When the spokesperson was asked about the IMF’s thinking on power pricing in Pakistan, she said that the issue of electricity subsidies was primarily being dealt with by the World Bank and the Asian Development Bank.

“This is a sectoral issue that is typically done by those in development — they have more expertise. We are interested in particular — we get involved in particular through the implications on the budget.”

“And, we also will be having another review of the Pakistan’s programme in early November, and I am sure different issues will be looked at then,” she concluded.

However, official sources in Finance Ministry said that the next review talks scheduled from November 2 to 11 at Dubai could prove tough negotiations for Pak economic managers. But the economic managers seem comfortable for having support of USA in the Executive Board of Fund despite missing some key performance indicators in first quarter of the current fiscal year.

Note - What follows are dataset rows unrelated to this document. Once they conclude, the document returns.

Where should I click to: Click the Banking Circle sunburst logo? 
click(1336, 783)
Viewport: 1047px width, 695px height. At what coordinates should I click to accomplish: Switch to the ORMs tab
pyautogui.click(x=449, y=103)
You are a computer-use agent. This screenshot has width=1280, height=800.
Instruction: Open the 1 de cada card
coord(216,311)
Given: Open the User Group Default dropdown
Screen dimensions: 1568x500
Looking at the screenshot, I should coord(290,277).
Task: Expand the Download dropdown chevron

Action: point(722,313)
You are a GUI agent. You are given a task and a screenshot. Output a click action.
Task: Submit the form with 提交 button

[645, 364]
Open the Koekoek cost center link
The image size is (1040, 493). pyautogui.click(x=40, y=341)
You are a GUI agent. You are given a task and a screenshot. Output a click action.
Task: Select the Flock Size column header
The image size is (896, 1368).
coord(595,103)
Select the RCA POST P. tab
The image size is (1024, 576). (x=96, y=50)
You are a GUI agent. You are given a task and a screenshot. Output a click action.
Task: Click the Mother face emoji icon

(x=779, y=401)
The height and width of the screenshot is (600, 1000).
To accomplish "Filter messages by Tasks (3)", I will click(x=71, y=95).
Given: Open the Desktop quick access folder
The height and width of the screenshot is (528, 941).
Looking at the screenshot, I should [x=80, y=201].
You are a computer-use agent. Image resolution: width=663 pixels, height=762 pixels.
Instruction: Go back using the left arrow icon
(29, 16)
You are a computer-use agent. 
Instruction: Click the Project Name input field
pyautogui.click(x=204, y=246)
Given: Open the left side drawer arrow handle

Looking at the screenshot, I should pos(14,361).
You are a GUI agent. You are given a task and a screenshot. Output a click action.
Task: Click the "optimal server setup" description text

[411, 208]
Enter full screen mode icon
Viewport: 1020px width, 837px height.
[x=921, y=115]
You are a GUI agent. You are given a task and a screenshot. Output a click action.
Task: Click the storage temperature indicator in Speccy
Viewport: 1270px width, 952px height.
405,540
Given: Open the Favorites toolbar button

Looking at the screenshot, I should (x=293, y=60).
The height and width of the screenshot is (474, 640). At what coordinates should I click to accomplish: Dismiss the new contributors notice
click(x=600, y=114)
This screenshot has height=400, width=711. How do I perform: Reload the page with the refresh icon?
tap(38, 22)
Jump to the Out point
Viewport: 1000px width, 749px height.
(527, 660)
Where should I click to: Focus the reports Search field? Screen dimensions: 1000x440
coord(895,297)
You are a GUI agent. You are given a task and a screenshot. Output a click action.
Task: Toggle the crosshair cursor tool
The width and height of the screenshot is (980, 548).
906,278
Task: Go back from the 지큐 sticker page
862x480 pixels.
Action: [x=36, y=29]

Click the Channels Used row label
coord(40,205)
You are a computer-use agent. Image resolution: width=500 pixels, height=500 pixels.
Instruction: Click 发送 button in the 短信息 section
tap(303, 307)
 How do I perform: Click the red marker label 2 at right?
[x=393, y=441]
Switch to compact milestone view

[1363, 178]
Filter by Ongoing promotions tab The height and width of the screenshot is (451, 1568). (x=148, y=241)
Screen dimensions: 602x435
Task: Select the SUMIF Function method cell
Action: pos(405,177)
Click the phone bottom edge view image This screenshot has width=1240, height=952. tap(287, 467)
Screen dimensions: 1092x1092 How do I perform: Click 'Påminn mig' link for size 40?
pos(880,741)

Pakistan will seek two waivers on performance criteria from the IMF for failing to materialise its envisaged fiscal deficit target and tabling legislation before the Parliament to harmonise the General Sales Tax and Income Tax laws.

The government had envisaged fiscal deficit target to the tune of Rs194 billion (equivalent to 1.3 percent of the GDP) for the first quarter which was hiked to Rs228 billion (1.5 percent of the GDP) till September 30, 2009.

Giving reasons for increased pressure on fiscal side, the sources said that the delays made by Obama Administration for reimbursement of Coalition Support Fund amounted to Rs42bn and payment of advance salary bill of Rs35bn on eve of Eid played key role in missing the fiscal deficit target. Moreover changes in advance tax laws resulted into delayed payment of Rs26bn, totalling the amount to over Rs100bn losses on the revenue side.